It’s not often someone calls to make a complaint, but it’s been happening a lot over the past few months. It turns out my phone number is similar to supermarket chain New World Hobsonville.
From the conversations I’ve had with callers it seems the typeface New World uses on its website makes some people believe the number 6 is an 8. And when they make that mistake my phone rings. And it’s been ringing a lot.
From the many calls I get it appears the bakery section at New World Hobsonville is a bit flaky and some of the produce that changes hands at its deli stinks.
My first experience of a call complaining about New World Hobsonville was a lady with poor spoken English insisting I refund her for half a dozen custard donuts that tasted strange.
I tried to convince her she hadn’t bought them from me, that I don’t sell bakery goods, and perhaps she should take them back to the store (it was a few weeks until I discovered exactly which store).
The caller spoke over me and the language barrier was clearly an issue. I let her speak uninterrupted before offering a full refund and replacement donuts, suggesting she get jam donuts because they taste far nicer than custard ones. She was very happy and we ended on a good note.
The next memorable event was a lady who left a prickly voicemail one Saturday afternoon complaining about some soft cheese she had bought two weeks earlier. One day before the use-by date she opened the wrapping to find the cheese had gone off.
Now, I am not much of a cheese eater, so I don’t know how anyone can determine if stinking cheese is edible or not. Still, I took the lady at her word, and because she had left a message I felt duty bound to call her back and explain the error of her ways.

════════

REQUIRED WORK - Continue the piece about misdialed calls to New World Hobsonville, starting right after its last sentence. The rows have no connection to the piece about misdialed calls.

════════

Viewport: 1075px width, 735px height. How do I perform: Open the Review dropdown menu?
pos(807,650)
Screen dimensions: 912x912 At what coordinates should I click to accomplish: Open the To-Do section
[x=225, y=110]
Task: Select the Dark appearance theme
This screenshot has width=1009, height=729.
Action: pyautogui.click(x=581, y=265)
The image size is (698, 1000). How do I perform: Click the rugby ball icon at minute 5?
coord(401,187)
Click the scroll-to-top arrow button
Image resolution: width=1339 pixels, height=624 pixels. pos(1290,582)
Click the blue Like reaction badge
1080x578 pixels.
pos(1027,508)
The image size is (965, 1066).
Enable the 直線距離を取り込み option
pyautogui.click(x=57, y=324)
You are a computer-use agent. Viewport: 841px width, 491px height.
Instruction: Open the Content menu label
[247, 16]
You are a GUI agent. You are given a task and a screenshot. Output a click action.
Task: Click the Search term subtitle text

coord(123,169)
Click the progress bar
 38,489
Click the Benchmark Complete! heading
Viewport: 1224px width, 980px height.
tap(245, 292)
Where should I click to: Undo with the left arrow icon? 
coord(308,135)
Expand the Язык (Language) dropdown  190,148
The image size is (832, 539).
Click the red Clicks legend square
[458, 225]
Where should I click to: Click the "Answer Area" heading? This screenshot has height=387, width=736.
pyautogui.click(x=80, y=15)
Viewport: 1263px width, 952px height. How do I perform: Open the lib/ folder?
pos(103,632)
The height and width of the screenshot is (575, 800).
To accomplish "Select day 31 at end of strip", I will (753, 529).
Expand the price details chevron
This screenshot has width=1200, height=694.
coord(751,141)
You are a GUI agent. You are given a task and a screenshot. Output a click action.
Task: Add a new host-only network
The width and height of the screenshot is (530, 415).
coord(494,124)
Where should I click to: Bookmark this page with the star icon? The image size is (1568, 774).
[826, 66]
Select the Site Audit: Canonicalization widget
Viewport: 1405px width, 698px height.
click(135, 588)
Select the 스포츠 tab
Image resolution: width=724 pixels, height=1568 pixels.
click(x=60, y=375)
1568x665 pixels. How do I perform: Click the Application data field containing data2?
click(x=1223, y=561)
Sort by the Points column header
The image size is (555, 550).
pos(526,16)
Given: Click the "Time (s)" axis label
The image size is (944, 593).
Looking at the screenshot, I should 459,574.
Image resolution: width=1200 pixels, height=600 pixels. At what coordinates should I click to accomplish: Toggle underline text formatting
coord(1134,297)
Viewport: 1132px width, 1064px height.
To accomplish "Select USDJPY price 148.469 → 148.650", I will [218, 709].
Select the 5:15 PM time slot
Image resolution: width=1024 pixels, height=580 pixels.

════════

ANSWER SECTION -
Despite this, the lady opted to repeat an over-embellished tale of runny cheese, how it had spoiled her lunch, her husband was upset (and hungry?) and that she’d never felt so let down in her life (you don’t get internet services from Spark then?).
In my mind I thought that if you buy soft cheese then you’re really on a sticky wicket before you leave the store, let alone hanging on to it for two weeks, chancing your arm with a big reveal seconds before it is supposed to be inedible. You’re asking for it aren’t you?
Patiently, I listened as the lady told me she thought she had called New World, and explained the phone number advertised by the supermarket wasn’t clear enough for her tired, tearful, red eyes.
Today, the phone rang with yet another complaint – number nine I reckon. I was able to convince this caller very quickly that she had rung the wrong number and gave her the correct one to call.
I thought it about time I let New World know so it can make its phone number clearer on its website. Use a different font, make it larger, 60 point perhaps, any solution will do.
The person I spoke with at New World Hobsonville was very polite, but apparently legging it out the door to make a delivery when I called. I left my contact details with her assistant. Hopefully she won’t dial her own number when she calls me back.